Of the European direct-lending transactions tracked in the second quarter of 2022, 77% (by deal count) were acquisition-related, according to LCD, which is up from 68% in the first quarter. Breaking down the acquisition-related direct deals, buyouts accounted for a 58% overall share in the second quarter of 2022, which is down slightly from 64% in the first quarter.
The market is changing in other ways too, and private debt also has to contend with a more cautious approach from sponsors as they deal with rising inflation and interest rates, as well as stock market volatility. The question for lenders is whether this is the end of a cycle, or just a temporary disruption.
Against this backdrop there was a decline in sponsored activity in the second quarter of 2022, with 73% and 27% of the European direct lending deal count coming from sponsored and non-sponsored issuers, respectively, versus 82% and 18% in the first quarter.
Meanwhile, there are signs that lenders are looking to safer sectors. Computers & Electronics (which accounted for 20.8% of the number of deals tracked by LCD in the year to June 30), Healthcare (18.8%), and Professional & Business Services (12.5%) are the most sought-after sectors, as they are the least-cyclical and the most protected from potential supply chain issues, sources say.
“We look for very resilient businesses,” said Arcmont’s Fobel. “In a way with larger deals there is more chance to invest in higher quality businesses. When we have had issues, it tends to be generally smaller businesses. We want to focus on sectors like IT services, business services, software, healthcare and education, which are typically non-cyclical sectors.”
Looking at the main regions for direct lending markets observed in the data tracked by LCD in the year to June 30, the top three are the U.K. with a 33.3% deal share, France with 18.8% and Germany with 22.9%. Notably, there was a slight uptick in the Dutch market, which rose from a 6.8% share in full-year 2020 to 8.3% in the first half of this year — mainly due to the fact it is one of the fastest-growing markets in Western Europe, which together with Belgium (2.1%) has become an expanding hunting ground for pan-European direct lenders.

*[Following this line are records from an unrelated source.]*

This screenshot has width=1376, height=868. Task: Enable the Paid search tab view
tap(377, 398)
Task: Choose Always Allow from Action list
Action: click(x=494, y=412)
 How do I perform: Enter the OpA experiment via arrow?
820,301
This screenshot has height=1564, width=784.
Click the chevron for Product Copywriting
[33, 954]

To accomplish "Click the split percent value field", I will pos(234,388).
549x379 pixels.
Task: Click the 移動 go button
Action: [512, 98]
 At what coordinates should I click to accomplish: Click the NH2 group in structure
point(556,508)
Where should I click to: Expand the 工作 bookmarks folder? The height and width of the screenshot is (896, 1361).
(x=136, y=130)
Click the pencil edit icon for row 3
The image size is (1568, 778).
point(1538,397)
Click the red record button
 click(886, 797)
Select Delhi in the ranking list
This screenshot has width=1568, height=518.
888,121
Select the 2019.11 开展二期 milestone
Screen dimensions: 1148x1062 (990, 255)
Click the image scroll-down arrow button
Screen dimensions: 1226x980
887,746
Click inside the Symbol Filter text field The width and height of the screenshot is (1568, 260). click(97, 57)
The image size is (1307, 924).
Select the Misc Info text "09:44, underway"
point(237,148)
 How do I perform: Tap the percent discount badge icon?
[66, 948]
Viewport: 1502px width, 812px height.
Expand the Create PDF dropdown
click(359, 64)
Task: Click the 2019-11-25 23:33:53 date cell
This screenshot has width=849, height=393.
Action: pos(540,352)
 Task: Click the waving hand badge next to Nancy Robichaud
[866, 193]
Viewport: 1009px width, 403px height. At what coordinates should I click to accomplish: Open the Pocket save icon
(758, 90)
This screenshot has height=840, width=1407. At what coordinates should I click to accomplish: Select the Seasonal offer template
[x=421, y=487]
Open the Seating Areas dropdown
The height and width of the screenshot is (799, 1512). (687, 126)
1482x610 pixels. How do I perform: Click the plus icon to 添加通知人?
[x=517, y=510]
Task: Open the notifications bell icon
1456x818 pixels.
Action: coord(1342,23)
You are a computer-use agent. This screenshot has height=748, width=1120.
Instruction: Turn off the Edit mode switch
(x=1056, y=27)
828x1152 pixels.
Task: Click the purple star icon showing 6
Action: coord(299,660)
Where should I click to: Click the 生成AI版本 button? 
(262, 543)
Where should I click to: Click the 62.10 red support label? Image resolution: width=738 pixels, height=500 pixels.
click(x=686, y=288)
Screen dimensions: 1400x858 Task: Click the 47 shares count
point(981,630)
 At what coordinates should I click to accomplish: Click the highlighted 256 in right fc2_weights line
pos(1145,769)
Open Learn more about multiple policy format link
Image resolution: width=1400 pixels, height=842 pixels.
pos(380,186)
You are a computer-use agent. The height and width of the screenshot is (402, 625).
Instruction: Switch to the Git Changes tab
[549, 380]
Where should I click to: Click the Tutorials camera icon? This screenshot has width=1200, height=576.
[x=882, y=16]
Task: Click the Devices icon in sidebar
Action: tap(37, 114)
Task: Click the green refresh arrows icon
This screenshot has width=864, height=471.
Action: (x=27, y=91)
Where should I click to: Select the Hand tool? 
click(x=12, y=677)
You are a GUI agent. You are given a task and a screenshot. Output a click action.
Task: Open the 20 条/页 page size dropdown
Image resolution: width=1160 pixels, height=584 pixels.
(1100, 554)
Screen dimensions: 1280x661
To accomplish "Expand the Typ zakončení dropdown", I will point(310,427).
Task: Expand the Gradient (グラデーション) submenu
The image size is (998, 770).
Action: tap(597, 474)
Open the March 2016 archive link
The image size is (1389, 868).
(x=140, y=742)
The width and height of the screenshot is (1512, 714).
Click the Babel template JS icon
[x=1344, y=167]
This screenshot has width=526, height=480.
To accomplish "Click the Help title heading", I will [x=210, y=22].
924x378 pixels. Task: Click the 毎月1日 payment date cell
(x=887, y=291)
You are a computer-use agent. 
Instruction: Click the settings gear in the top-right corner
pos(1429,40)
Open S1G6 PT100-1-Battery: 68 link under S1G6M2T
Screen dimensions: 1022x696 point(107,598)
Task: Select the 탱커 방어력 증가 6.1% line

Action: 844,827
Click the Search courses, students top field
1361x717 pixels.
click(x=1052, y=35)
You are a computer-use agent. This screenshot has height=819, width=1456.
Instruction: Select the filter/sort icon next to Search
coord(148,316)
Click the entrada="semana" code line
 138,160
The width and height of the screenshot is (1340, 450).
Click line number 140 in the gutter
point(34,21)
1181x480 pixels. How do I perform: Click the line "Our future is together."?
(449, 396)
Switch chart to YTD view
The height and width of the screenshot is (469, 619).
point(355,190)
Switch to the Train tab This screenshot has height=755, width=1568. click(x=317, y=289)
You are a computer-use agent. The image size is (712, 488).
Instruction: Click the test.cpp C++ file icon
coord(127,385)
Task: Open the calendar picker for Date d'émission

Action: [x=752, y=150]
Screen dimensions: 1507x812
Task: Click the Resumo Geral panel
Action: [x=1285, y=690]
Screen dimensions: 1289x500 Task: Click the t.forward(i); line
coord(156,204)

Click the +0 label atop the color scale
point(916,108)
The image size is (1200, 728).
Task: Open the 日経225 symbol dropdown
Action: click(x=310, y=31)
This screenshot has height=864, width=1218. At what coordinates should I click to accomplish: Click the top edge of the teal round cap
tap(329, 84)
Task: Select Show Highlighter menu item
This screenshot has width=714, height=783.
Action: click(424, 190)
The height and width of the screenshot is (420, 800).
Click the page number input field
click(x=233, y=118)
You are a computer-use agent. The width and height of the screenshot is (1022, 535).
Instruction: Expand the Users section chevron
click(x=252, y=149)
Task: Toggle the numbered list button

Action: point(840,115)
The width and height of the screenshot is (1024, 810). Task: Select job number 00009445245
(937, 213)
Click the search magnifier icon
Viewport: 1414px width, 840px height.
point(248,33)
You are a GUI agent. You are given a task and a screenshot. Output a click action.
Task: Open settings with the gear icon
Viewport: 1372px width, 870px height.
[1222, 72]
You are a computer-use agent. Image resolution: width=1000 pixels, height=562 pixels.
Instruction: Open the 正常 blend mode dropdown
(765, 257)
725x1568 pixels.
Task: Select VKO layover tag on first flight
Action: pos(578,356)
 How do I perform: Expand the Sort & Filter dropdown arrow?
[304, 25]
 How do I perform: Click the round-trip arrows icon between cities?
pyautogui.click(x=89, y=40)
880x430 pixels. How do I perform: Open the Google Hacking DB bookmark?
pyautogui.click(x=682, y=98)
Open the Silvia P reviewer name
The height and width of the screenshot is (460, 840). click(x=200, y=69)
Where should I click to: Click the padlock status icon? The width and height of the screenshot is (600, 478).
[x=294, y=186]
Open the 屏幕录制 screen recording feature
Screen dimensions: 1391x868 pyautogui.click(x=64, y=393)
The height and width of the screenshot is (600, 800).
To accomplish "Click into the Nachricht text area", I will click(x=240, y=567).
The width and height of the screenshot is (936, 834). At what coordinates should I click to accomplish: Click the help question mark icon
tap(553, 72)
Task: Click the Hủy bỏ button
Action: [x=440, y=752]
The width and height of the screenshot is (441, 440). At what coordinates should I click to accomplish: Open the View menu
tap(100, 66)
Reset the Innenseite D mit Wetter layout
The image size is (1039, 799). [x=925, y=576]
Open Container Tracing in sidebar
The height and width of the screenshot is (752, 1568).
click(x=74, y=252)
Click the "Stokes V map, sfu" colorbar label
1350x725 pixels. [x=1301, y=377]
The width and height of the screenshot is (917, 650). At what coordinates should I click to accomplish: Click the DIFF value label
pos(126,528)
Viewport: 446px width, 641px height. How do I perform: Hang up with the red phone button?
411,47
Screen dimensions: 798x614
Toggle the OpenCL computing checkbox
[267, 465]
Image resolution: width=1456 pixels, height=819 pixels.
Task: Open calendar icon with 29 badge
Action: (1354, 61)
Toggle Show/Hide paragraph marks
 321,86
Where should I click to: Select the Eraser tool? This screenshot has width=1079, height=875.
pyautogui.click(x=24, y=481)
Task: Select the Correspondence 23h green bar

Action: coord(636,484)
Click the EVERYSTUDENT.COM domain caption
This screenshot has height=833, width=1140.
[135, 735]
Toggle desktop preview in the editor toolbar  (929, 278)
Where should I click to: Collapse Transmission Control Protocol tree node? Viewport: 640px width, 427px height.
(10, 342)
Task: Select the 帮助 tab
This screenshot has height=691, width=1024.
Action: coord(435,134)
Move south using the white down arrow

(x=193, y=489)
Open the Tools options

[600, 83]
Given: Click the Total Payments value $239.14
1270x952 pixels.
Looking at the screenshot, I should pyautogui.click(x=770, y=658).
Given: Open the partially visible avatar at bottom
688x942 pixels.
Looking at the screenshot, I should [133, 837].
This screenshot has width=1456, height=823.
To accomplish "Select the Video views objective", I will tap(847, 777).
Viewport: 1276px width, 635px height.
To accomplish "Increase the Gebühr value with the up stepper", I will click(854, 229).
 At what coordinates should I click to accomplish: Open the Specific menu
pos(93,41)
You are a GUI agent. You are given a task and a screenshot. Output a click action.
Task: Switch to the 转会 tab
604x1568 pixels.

In all though, it looks as though the private lending market is living its best life. “This is a highly attractive market environment, particularly for the larger players because the supply/demand dynamics are in our favour,” Fobel said. “Pricing has improved to reflect base rates and market volatility, leverage multiples have come down so these businesses have sensible levels of leverage to service the increased cost of debt, we are getting better covenants and other protections in our documents and, finally, these are large high-quality businesses.”
“During extended periods of caution, the markets will often add an illiquidity premium to pricing for certain types of credit,” said Aymen Mahmoud, partner at MWE. “That premium often normalises as economic certainty returns.”
But such trends do not mean public financings led by banks are going to disappear, concludes a source. “Direct lenders will not replace banks altogether in the long run,” stressed one lender. “Rather, private lenders will co-exist with the broadly syndicated market in the same way that private equity has co-existed with the stock market.”